Question 31. What is the height of an equilateral triangle with side 10 cm?
a) 10 cm
b) 5√3 cm
c) 10√3 cm
d) 15 cm
Answer:
b) 5√3 cm — The height of an equilateral triangle is \( \frac{\sqrt{3}}{2} \times a \).
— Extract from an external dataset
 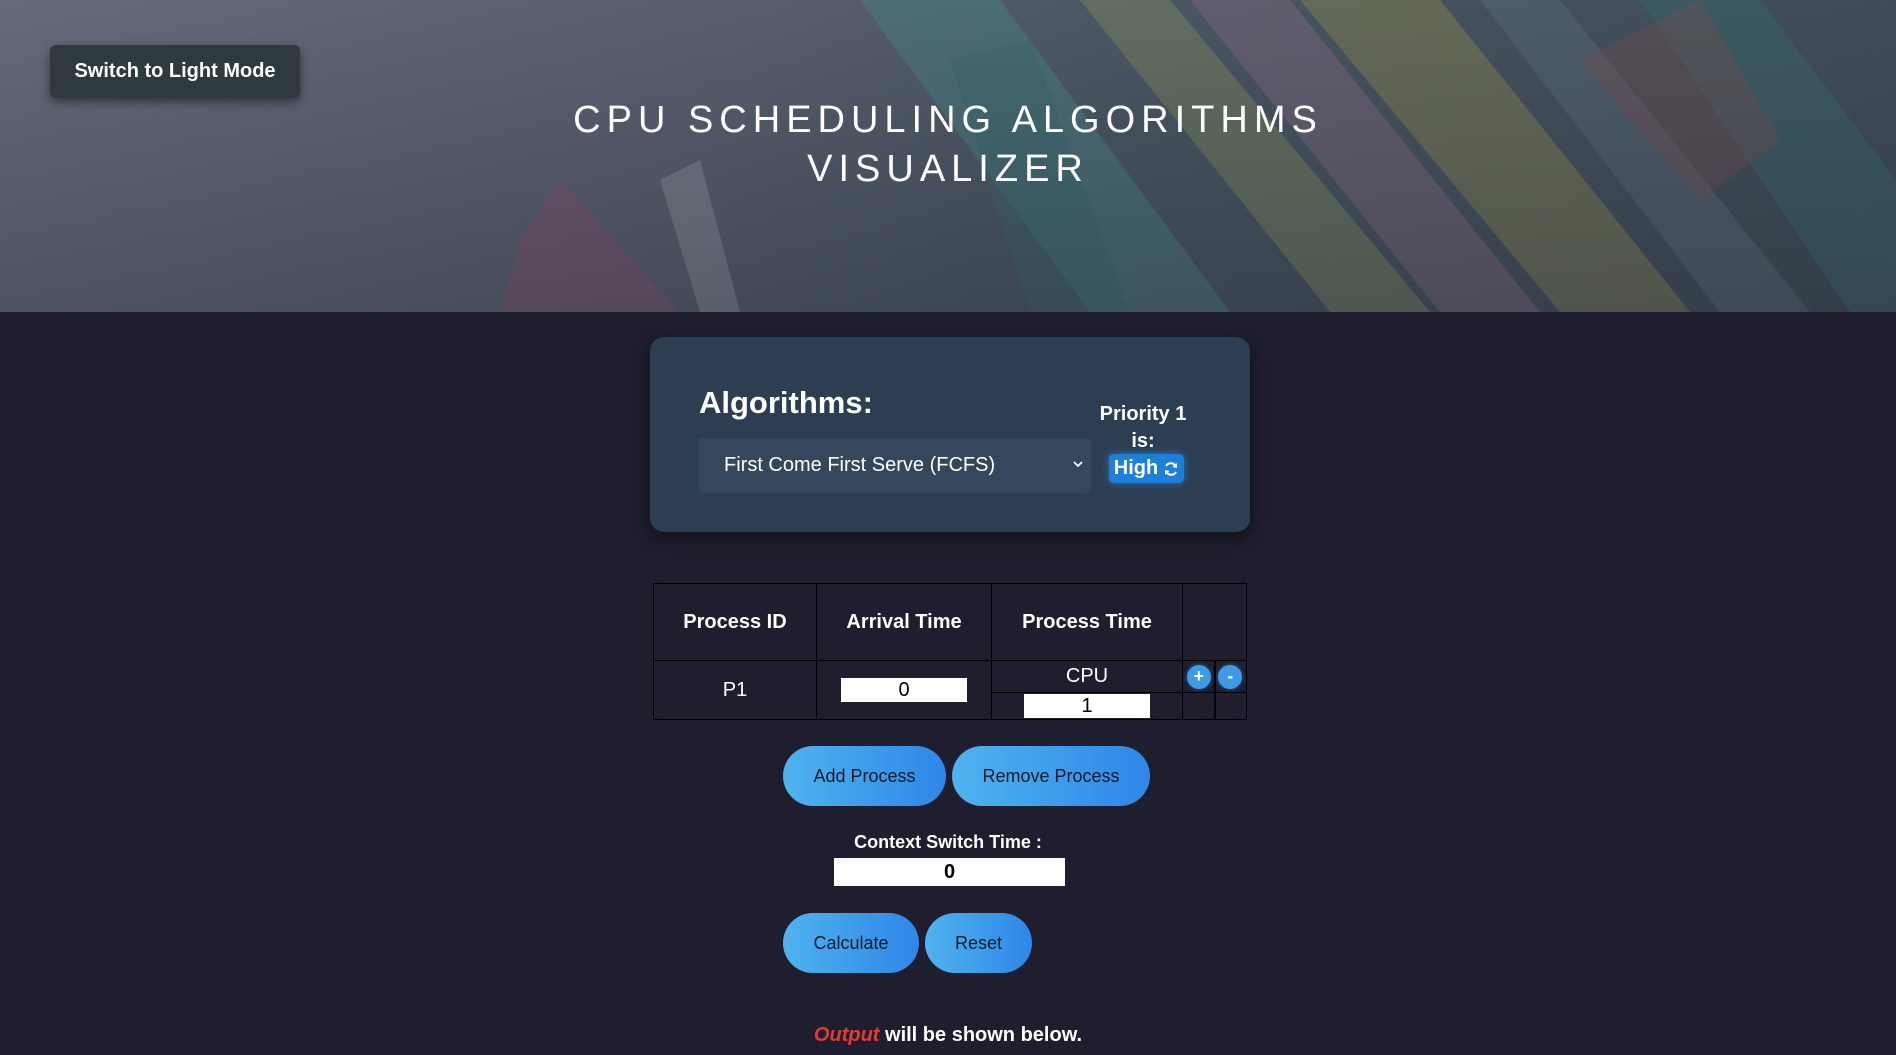 What do you see at coordinates (904, 622) in the screenshot?
I see `header-arrival-time: Arrival Time` at bounding box center [904, 622].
Substituting \( a = 10 \), height = \( 5\sqrt{3} \, \text{cm} \).
Question 32. For a triangle with sides 15 cm, 18 cm, and 25 cm, the semi-perimeter is:
a) 25 cm
b) 26 cm
c) 28 cm
d) 29 cm
Answer:
c) 29 cm — \( s = \frac{15 + 18 + 25}{2} = 29 \, \text{cm} \).
Question 33. What is the area of a triangle with sides 14 cm, 48 cm, and 50 cm?
a) 224 cm²
b) 336 cm²
c) 448 cm²
d) 560 cm²
Answer:
b) 336 cm² — \( s = \frac{14 + 48 + 50}{2} = 56 \), area = \( \sqrt{56(56-14)(56-48)(56-50)} = 336 \, \text{cm}^2 \).
Question 34. The triangle with sides 21 m, 20 m, and 29 m is:
a) Right-angled
b) Equilateral
c) Scalene
d) Isosceles
Answer:
a) Right-angled — The sides satisfy \( 21^2 + 20^2 = 29^2 \), confirming it is a right-angled triangle.
Question 35. A triangle has sides 8 cm, 15 cm, and 17 cm. What is its area?
a) 50 cm²
b) 55 cm²
c) 60 cm²
d) 65 cm²
Answer:
c) 60 cm² — \( s = \frac{8 + 15 + 17}{2} = 20 \), area = \( \sqrt{20(20-8)(20-15)(20-17)} = 60 \, \text{cm}^2 \).